CUDA 2.2 beta features

Two questions about the 2.2 beta:

  • Is it possible to use the current implementation of cuFFT with memory allocated as zero-copy memory? I assume you just pass it memory allocated as pinned host mem rather than device memory, right?
  • Have kernel launch times reduced under Vista at all? I seem to remember them being quite a bit higher than under XP; since the async copy problem has been solved maybe this has been too…

I’m assuming a GTS250 can do zero-copy being part of the 200 series, it’s making an upgrade seem much more tempting now :)

Thanks
Matt

Actually, it sounds like a compute capability 1.1 device:

http://forums.nvidia.com/index.php?showtopic=91511

Model number selection at NVIDIA is frustratingly capricious and confusing at times…

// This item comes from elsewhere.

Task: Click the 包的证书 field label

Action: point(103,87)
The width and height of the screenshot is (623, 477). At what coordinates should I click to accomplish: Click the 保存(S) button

The GTS250 may be part of the 200 series, but it’s still based on the older G92 chip, so it’s really not quite the same as the rest of the hardware in the series. I would imagine that any of the GTX boards will do though (and GTX260-216 cards are available for under $200 now).

GTS 250 indeed does not support zero-copy because it’s G92 based. More confusingly, MCP79 is Compute 1.1 but supports zero-copy and copy elimination while the earlier MCP chip (the one in 780a) doesn’t. There are two new device properties (not sure if they’re in the beta, they’re definitely in final) to determine if a device is capable of doing zero-copy and copy-elimination (the latter is basically a test for MCP79 and implies the former).

Pretty sure CUFFT can do FFTs on zero-copy memory (this is part of the reason why I suggested somebody do some audio stuff with zero-copy on MCP79).

What about the faster FFT implementation by vvolkov that was talked so much about in [url=“http://forums.nvidia.com/index.php?showtopic=69801&hl=speedy+fft”]http://forums.nvidia.com/index.php?showtop...p;hl=speedy+fft[/url] , is it going to be a part of 2.2 ?

I don’t think this made it into 2.2, but I’m not 100% sure.

Hi, I’m a senior computer science researcher of the Italian CNR (National Council of Research, more or less…)

Do you think I can gain access to the 2.2 beta somehow?? I had a look to the form you pointed to, but several entries of the

form make little sense if one is academic and has not a in mind the development of a specific application…

Alternatively: is there an tentative release date of 2.2 to common mortals?

Thanks,

giovanni

g.resta@iit.cnr.it

Apply via the form, fill in whatever information applies, and just say that you were pointed here by this forum thread. I’ll try to make sure it gets approved ASAP.

What’s the minumum memory read chunk size for zero-copy memory?

For current CUDA device memory access, we know we read by half-warp chunks, so at the minimum we read 16*4=64 bytes at a time even if we use only one word.

But for zero-copy these rules may be totally different… and any difference could have an impact on algorithms. On a modern CPU, a cache line is also 64 bytes, coincidentally the same as the CUDA device chunk size, and I would guess that this is the size of a PC’s memory system transaction as well.

I wonder just because there are applications with very diverse scatters of small reads or writes which may deal with only single-word values in memory, but you end up wasting 15/16 of the device bandwidth. Is this true for zero copy memory as well?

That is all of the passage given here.